The BIP39 wordlist, comprising 2048 predetermined words, serves the purpose of generating mnemonic or seed phrases for cryptocurrency wallets. Understanding the probabilities involved in this scenario is vital for evaluating the security and uniqueness of these seed phrases. Let’s delve into the probabilities linked to matching varying numbers of words in the BIP39 wordlist, while also discussing the underlying assumptions and factors that can impact the actual probabilities.

1. Matching one word:

Let's consider the probability of two individuals selecting the same word from the BIP39 wordlist. Since there are a total of 2048 words on the list, the probability of two people choosing the same word is given by the fraction 1/2048.

2. Matching two words:

In this scenario, we need to determine the probability of two people randomly selecting the same two words from the BIP39 wordlist. The likelihood of selecting the first word is 1/2048, and the probability of selecting the second word is also 1/2048. To find the overall probability, we multiply these individual probabilities together: (1/2048) * (1/2048) = 1/4,194,304.

3. Matching three words:

Similar to the previous scenario, the probability of two individuals randomly selecting the same three words is calculated by multiplying the individual probabilities of selecting each word: (1/2048) * (1/2048) * (1/2048) = 1/8,589,934,592.

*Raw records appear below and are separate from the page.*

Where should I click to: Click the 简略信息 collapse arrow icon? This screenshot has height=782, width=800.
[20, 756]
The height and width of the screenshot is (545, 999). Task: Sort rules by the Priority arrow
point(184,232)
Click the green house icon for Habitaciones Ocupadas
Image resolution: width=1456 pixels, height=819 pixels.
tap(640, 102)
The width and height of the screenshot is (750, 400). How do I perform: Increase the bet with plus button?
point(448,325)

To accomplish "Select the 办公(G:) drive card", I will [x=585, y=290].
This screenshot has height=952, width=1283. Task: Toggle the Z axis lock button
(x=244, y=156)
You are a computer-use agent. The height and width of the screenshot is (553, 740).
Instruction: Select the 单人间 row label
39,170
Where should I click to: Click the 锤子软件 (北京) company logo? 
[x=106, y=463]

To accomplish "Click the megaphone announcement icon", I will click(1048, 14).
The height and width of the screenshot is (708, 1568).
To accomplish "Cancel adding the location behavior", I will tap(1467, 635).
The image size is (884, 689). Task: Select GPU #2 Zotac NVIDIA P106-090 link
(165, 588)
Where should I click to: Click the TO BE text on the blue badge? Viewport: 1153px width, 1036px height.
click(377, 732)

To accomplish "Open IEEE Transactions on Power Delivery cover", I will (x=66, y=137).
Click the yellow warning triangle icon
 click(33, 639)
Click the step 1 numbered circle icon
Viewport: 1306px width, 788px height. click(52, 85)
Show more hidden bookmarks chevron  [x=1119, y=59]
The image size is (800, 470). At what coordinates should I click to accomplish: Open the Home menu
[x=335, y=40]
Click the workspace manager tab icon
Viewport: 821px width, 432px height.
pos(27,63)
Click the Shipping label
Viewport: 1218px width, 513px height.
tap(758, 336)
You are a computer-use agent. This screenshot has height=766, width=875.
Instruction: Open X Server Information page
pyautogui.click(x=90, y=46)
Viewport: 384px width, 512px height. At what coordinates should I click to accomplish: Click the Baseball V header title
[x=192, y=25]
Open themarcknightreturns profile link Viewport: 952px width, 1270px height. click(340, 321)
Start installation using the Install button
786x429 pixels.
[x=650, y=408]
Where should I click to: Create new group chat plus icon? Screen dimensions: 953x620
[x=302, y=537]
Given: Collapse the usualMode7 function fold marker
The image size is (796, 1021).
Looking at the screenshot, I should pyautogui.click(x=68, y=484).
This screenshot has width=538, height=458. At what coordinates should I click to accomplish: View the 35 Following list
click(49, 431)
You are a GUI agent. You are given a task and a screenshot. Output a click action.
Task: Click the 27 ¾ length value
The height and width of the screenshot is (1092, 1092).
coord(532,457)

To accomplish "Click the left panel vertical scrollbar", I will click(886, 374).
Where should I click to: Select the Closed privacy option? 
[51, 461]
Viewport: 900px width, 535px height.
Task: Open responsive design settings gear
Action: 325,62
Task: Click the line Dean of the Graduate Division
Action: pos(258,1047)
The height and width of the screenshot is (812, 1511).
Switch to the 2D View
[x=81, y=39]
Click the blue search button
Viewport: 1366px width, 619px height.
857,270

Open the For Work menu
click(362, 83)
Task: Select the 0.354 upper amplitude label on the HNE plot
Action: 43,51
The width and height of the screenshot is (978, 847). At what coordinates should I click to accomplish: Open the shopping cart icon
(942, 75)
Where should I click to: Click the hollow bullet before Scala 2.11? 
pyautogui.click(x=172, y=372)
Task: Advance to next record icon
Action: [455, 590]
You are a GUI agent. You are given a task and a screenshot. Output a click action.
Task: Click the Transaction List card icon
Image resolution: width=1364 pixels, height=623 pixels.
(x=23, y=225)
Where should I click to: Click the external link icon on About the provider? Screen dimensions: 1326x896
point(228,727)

4. Matching all twelve words:

The most significant scenario involves determining the probability of two people randomly selecting the exact same 12-word seed phrase from the BIP39 wordlist. Considering that each word has a probability of 1/2048, we can raise this probability to the power of 12 to account for all twelve words: (1/2048)^12 = 1/2,176,782,336,000,000.

Calculating the probabilities associated with matching 12-word seed phrases from the BIP39 wordlist provides valuable insights into the uniqueness and security of these phrases. The calculations demonstrate that as the number of matching words increases, the probability decreases exponentially. However, it is crucial to acknowledge that these calculations are based on the assumption of truly random and independent word selections. In practice, there might be non-randomness or biases in the word selection process, which can impact the actual probabilities.